In this video you'll learn:

  • Why paying less is better
  • Why costs are so important to investing outcomes
  • The impact of compounded costs



Robin Powell: One of the most difficult things for investors to understand is that generally speaking, the less they pay to invest the better. It is, after all, counter-intuitive. With almost every other product or service we buy, the more we pay, the better the quality we can expect to receive. Here’s Neil Cowell from Vanguard Asset Management.

Neil Cowell: I think, in the world of investing, it can be said that you get what you don’t pay for. Costs do create an inevitable gap between market performance and investor return. I think the evidence, again, is very clear when you look at data. We’ve seen some recent data from Morningstar that clearly show that low-cost funds outperform their high-cost counterparts and that alone gives a real indicator of why we attach so much importance to it. In fact, Morningstar actually do use cost as a major predictor of a funds future performance. Every which way you look at it, costs are extremely important to an investors outcome.

Robin Powell: To appreciate quite how much you pay to invest, you need to understand the power of compounding. Say, for example, you’re paying a total of 2% a year.

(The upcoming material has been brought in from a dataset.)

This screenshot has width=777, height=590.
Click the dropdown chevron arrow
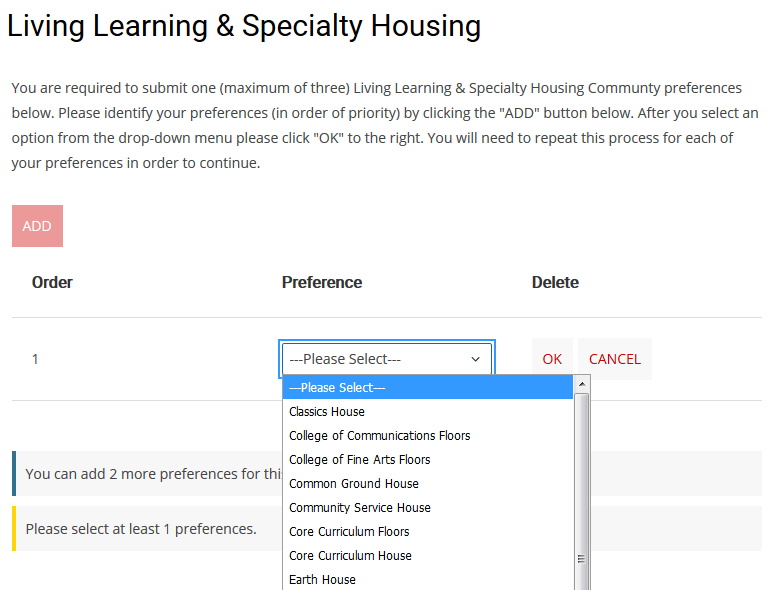pyautogui.click(x=475, y=359)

That seems like a modest amount. But remember, you pay that amount each and every year. Over 30 or 40 years, that can make a huge difference.

Neil Cowell: When people see funds priced at 1% p.a. and another fund alongside it maybe priced at 50 or 60 basis points, it doesn’t seem a lot in terms of the differential. But, when that’s actually compounded over time, with market return and the impact of that compounding effect, it plays a terrific part in the overall return and takes quite a significant chunk from the final value.

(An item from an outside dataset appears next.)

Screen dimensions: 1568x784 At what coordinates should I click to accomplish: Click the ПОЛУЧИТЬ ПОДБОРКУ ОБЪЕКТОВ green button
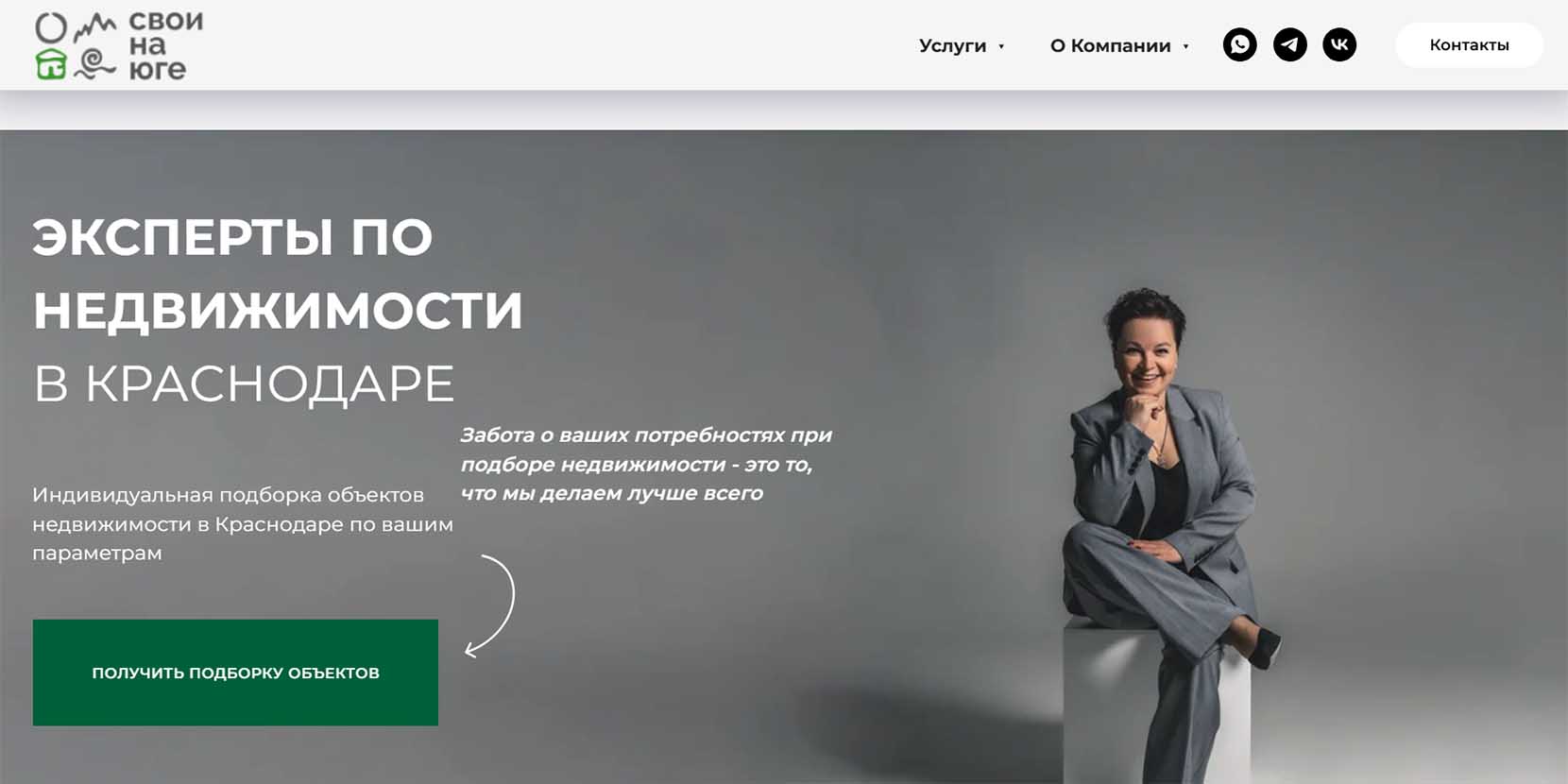point(235,673)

Robin Powell: Of course, you also need to factor in the cost of financial advice. Cost-conscious investors may be tempted to manage without an adviser. But Vanguard says that’s often a bad idea.

Neil Cowell: Clients are better served by working with an advisor. We spend a lot of time promoting the value of advice. We have a framework here that we call Advisers Alpha, which talks specifically around the value that an advised relationship will deliver over and above what a client left to their own devices might achieve. So, we don’t say that's for clients who have time, willingness and ability to self-serve that they can’t achieve a great outcome too because that’s certainly possible. We just say, it’s hard and our message around the value of advice and what that adds is really very clear.

Robin Powell: So, keep costs your low. But remember, a good adviser can add substantial value. You should, therefore, be wary of trying to manage without one.